- [What to work on]: What are the lines below, starting at the line containing "630x427 pixels." and ending at the line containing "Select the README tab"? Write them out exactly, ends included, without pictures.

Extracted data Start Marker

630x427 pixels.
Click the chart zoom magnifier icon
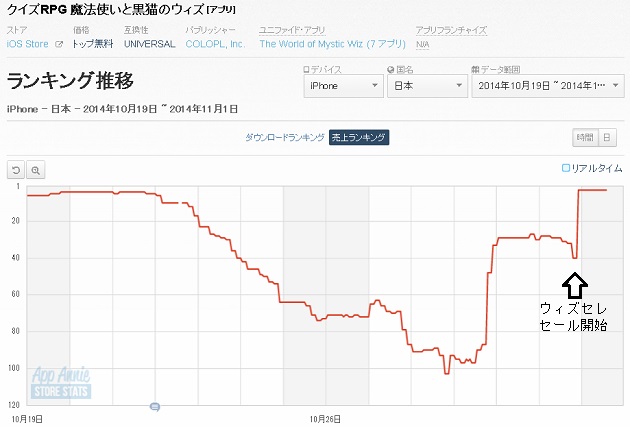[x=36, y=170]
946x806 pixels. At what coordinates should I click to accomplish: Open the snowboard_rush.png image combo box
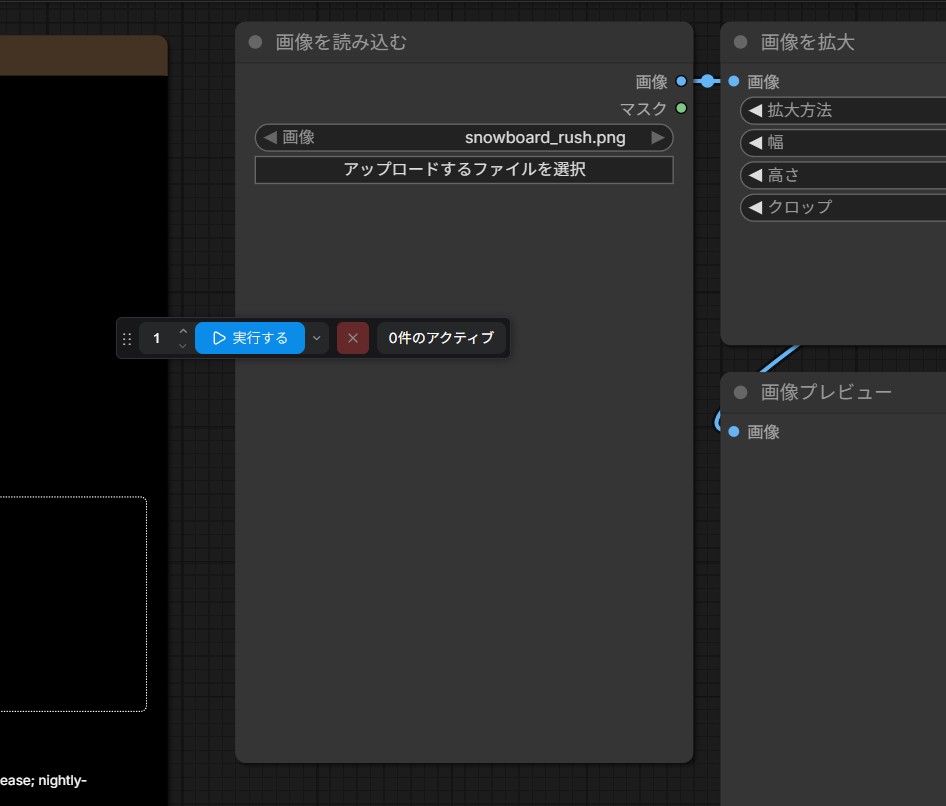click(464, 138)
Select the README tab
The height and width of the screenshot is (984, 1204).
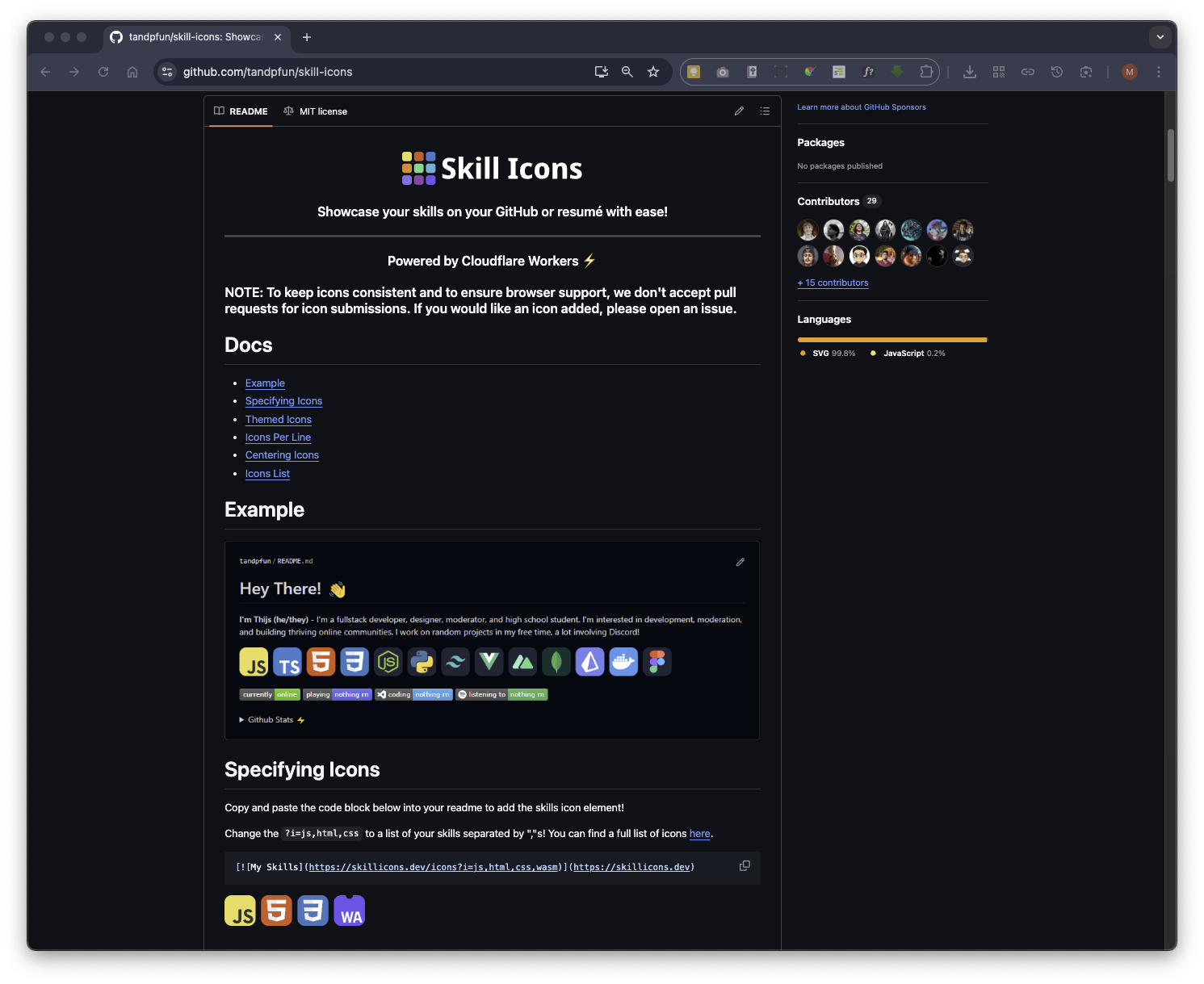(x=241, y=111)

Extracted data End Marker
Extracted data Start Marker

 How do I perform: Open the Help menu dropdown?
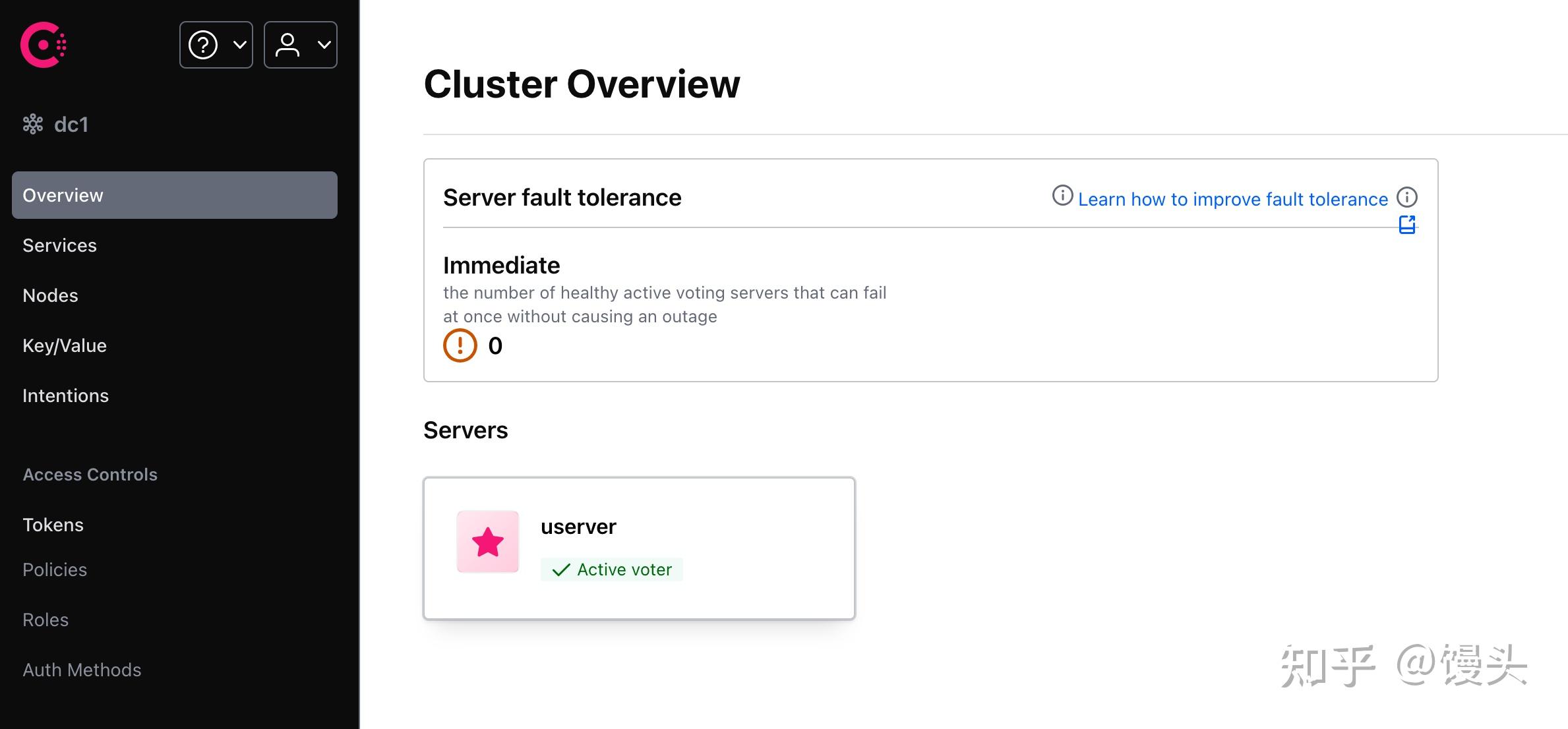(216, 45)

Extracted data End Marker

- [Solution to the exercise]:
630x427 pixels.
Click the chart zoom magnifier icon
[x=36, y=170]
946x806 pixels. At what coordinates should I click to accomplish: Open the snowboard_rush.png image combo box
click(464, 138)
Select the README tab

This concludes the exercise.